Central Otago police are warning the public to act responsibly on the road as drink-driving campaigns are stepped up throughout the district.
Central Otago sub-area acting supervisor Detective Sergeant Derek Shaw said some recent “blatant” drink-driving had been disappointing, and police were determined to maintain a high profile on the roads to catch drink-drivers.
Police conducted a targeted campaign in Cromwell a month ago in which eight people were apprehended for drink-driving during one weekend.
Some of those appeared in the Alexandra District Court last week; others are still being processed through the justice system.
Ten people were sentenced for drink-driving in the Alexandra court last week.
Det Sgt Shaw said all of the eight apprehended during the targeted Cromwell operation were male, and mainly middle-aged, returning home from after-work drinks.
One of the men was drinking in the car while driving, with a box of beer in his car.
Det Sgt Shaw appreciated many people worked hard and wanted to “unwind” at the end of the week, but said people had a responsibility to have a sober driver or make other arrangements to get home if they were drinking.

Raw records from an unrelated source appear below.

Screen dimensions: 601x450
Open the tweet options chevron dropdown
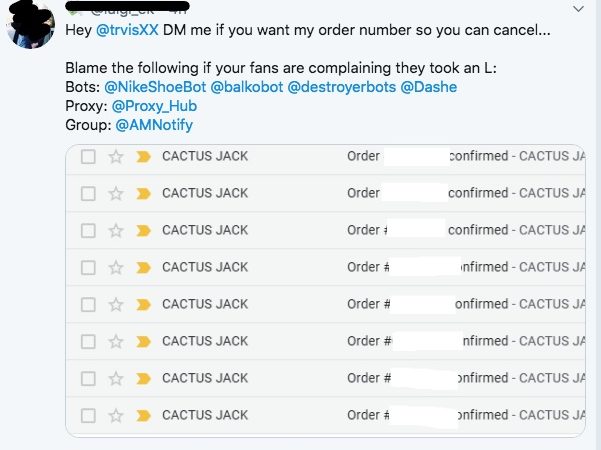coord(578,8)
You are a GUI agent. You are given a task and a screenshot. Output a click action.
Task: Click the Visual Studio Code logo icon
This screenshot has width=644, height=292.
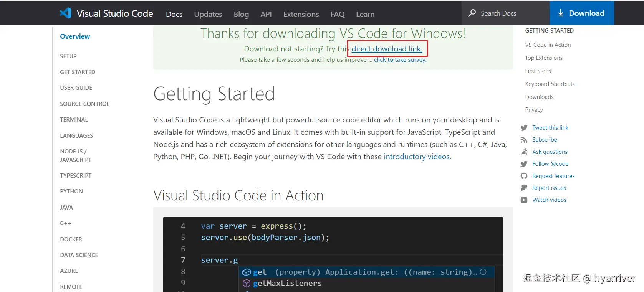[x=65, y=13]
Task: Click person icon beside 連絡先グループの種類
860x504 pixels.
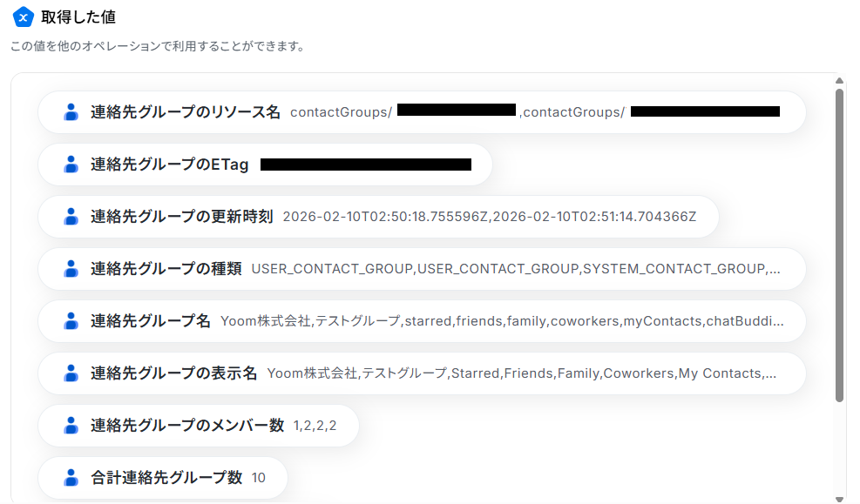Action: point(71,269)
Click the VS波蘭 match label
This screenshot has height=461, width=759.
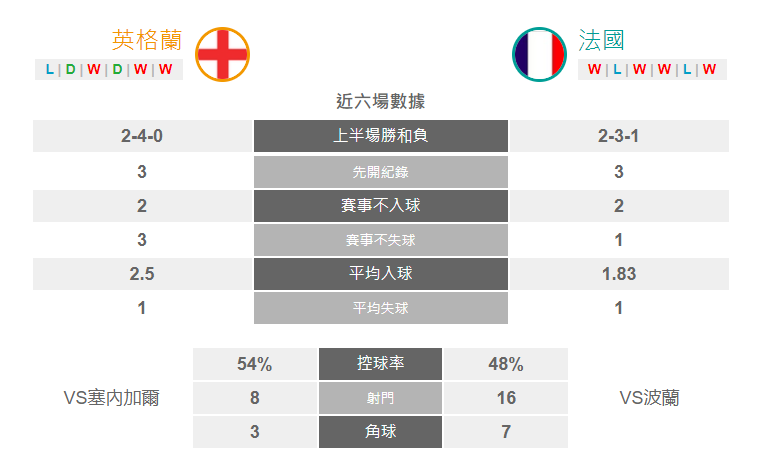click(650, 398)

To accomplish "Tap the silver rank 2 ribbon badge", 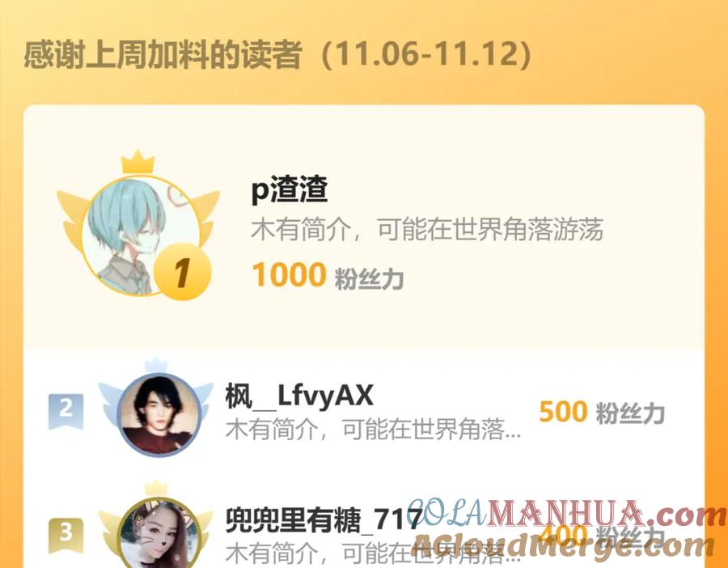I will [x=66, y=411].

He also reminded people of the risk of still being over the limit the morning after a night out drinking.
He said it was concerning to think the recent drink-driving apprehensions may be only a snapshot of the numbers of actual drink-drivers on the road.
He warned drivers to remember police could be “any place, any time”, and said police would continue proactive patrols and drink-driving campaigns.
Det Sgt Shaw said people needed to realise their decision-making was impaired after they had been drinking, and the effect drink-driving tragedies had.
“[Drink-driving] crashes have a real ripple effect through the community. We just need to avoid that. The cost is too high.”
Alexandra Sergeant Bruce Martin, of the Otago-Lakes Central road policy group, said despite recent tragedies people were still drink-driving.
Two recent crashes, of a car into a tree in Ennis St, Alexandra, and a car that rear-ended a boat on a trailer, in Clyde, were thought to be linked to drink-driving.
A person arrested regarding the Ennis St crash would appear in the Alexandra court, and the driver of the vehicle that crashed in Clyde was still being sought.
Sgt Martin reminded people not only of the tragedies that drink-driving could cause, but the practical repercussions for those convicted.
They could be banned from travelling to certain countries, face huge costs getting a limited licence, and risk losing their job if it depended on having a driver’s licence.